Kanwar has mastered the art of gentle persuasion in his films, of making powerful political statements without the sound and fury that typically accompanies critiques of this depth and magnitude. There is no commentary berating the government for its failures and society for its willful and arrogant maintenance of inequality. But lyrical as this film is, the viewer is never allowed to forget that A Night of Prophecy is not about poets and poetry but about the subjects of these poems: the people that speak the words and what they speak of.

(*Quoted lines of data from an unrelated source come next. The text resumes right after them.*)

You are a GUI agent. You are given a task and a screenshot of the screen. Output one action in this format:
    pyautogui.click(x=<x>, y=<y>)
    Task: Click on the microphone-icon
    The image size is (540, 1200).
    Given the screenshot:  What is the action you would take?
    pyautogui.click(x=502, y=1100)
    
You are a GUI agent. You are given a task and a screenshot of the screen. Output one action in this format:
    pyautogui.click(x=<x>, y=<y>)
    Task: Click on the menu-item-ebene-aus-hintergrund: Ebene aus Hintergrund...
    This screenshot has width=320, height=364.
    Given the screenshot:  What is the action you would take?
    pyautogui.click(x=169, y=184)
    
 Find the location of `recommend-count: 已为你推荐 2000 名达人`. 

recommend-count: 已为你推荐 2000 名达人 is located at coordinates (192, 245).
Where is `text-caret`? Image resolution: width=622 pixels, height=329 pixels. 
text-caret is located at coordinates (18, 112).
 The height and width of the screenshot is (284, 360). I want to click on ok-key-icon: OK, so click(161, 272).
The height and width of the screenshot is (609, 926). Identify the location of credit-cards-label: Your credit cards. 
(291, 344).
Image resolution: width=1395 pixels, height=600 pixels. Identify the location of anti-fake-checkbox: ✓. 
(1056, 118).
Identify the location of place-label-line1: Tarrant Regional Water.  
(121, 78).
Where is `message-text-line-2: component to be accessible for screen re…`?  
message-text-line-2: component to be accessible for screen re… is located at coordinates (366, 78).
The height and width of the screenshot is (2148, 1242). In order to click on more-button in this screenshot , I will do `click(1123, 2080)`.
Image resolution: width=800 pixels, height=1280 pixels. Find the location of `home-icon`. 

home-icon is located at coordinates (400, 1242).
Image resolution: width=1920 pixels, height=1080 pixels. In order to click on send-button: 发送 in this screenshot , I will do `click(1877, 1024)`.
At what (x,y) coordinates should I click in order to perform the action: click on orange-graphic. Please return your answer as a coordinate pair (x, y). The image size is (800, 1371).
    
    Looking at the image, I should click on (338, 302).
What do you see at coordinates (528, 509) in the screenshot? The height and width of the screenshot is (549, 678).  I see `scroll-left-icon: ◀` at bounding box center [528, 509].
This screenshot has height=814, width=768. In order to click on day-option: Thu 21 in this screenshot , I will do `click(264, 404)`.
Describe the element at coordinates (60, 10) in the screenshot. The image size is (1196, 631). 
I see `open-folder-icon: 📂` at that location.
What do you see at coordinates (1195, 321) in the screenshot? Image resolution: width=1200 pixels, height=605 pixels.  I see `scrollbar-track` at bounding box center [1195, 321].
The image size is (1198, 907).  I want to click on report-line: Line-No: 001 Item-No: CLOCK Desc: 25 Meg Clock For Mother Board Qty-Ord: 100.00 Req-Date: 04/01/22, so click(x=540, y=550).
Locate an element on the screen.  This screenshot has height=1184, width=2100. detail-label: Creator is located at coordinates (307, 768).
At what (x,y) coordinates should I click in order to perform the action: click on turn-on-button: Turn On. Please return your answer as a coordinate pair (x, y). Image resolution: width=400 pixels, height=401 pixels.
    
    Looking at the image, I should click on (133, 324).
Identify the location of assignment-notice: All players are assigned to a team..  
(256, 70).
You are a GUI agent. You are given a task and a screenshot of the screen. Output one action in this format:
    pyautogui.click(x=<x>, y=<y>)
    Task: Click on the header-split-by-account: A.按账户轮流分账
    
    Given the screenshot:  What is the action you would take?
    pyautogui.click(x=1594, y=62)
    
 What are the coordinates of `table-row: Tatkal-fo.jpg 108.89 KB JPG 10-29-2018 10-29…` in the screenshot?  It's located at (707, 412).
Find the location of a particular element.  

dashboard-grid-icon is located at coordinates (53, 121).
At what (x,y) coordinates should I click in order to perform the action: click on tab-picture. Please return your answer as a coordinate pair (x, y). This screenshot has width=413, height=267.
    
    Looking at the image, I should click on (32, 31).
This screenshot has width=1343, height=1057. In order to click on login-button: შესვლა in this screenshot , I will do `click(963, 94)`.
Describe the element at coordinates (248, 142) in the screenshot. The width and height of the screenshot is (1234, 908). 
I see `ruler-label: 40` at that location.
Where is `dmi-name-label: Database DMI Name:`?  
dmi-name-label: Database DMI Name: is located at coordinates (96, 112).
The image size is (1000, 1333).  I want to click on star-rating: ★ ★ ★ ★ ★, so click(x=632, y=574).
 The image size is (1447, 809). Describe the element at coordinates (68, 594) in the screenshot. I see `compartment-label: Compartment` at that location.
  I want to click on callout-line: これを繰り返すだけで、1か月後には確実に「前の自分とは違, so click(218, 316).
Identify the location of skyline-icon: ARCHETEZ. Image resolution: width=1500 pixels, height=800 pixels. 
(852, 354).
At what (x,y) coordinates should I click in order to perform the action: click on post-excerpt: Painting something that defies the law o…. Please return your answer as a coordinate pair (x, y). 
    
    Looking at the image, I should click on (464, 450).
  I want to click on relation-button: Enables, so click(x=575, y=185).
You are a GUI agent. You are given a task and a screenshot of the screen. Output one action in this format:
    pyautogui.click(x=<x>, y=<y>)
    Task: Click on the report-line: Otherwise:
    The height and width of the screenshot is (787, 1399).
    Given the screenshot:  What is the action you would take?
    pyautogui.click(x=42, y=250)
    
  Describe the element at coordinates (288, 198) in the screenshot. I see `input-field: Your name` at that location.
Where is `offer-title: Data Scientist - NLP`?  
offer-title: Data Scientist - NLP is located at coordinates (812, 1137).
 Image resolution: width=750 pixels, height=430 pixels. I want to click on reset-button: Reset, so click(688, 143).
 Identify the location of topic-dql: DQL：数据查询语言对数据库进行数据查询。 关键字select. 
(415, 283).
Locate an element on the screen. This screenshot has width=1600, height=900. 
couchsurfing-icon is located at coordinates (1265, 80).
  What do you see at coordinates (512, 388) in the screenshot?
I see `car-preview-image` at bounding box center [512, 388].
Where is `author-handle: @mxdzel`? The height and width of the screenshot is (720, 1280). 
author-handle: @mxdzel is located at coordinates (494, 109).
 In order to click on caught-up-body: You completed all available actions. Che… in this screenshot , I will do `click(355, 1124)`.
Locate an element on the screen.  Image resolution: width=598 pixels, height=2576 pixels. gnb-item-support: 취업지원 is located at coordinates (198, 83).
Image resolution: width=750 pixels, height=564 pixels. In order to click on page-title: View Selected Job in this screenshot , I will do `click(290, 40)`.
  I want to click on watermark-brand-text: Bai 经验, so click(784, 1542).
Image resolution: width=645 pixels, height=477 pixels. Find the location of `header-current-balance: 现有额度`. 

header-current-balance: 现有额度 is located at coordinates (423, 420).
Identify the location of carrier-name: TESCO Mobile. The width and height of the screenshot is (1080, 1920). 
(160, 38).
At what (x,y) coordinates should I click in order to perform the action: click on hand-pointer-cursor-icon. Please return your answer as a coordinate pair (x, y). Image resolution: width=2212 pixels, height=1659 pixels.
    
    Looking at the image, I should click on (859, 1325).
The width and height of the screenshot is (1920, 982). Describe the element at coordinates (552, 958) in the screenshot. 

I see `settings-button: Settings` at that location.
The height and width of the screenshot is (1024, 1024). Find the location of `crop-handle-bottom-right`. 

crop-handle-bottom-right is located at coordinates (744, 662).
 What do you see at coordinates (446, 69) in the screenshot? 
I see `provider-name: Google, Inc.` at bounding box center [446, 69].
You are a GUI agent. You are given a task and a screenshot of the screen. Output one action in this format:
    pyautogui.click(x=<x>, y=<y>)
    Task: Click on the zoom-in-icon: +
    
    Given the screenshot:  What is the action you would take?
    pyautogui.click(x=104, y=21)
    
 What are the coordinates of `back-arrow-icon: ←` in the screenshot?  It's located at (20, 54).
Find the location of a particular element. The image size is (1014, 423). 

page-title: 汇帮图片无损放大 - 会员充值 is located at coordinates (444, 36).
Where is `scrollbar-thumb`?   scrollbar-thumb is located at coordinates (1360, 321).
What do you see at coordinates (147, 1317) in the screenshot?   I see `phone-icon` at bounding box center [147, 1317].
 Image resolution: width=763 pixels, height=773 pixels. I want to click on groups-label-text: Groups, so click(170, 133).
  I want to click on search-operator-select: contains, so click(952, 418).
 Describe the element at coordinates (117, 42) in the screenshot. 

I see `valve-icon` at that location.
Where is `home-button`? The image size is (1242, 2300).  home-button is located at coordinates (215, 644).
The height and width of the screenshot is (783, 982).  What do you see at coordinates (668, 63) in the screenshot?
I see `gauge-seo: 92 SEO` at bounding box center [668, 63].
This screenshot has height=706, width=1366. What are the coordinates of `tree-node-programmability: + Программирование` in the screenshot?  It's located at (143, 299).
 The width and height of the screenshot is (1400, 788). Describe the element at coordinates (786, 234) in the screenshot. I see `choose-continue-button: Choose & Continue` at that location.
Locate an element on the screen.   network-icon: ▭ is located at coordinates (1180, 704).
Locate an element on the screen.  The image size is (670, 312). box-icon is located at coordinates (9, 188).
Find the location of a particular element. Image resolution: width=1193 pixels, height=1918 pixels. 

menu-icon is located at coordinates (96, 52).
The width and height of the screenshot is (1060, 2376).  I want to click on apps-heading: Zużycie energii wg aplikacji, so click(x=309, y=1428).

The film opens in the rock-scapes of a parched Andhra Pradesh where a singer sends his song into the open sky. It moves to the belly of the beast, under the Dadar bridge in Bombay , where a poet slams his anger against the dark and dripping stones. Thence, back to Andhra where the poet-revolutionary Gadar’s words swirl and dance as they call for change. The next segment takes us to Nagaland’s hills of green and gold where choirs sing of freedom and gravestones stand as silent witnesses to generations of dead. And finally, we are in Kashmir , listening to poets as they speak to the world about spilled blood and the loss of innocence.
With the film, we stop at a few of the many troubled places within the nation that seethe and writhe below the constructed surface of apparent prosperity, peace and progress. Sometimes we hear anger, at other times we hear sorrow, betrayal and despair, but never do these songs join the chorus of congratulation about a vibrant democracy and the positive changes since Independence . Rather, they are dissonant with national panegyrics and our misfortune lies in that these songs, even as they harmonise with each other, rarely move beyond their own regions.
But it is we that are diminished by not being able to hear this alternative symphony: we remain unaware of how many of our brothers and sisters continue to suffer as we gain ground in WTO negotiations, host the World Social Forum and elect a new government at the centre. The oppressions we hear about in these songs are endemic, built into a system that gives so few of us so much and so many of us so little, that allows a tiny minority to be the beneficiaries of change and progress and keeps a large segment of the population away from the newly laden banquet table.
If we do not hear these songs, our battles remain inconclusive, our victories incomplete, our enemies unvanquished. Amar Kanwar gives us a chance to listen and help sing the songs of the forgotten fights in our midst.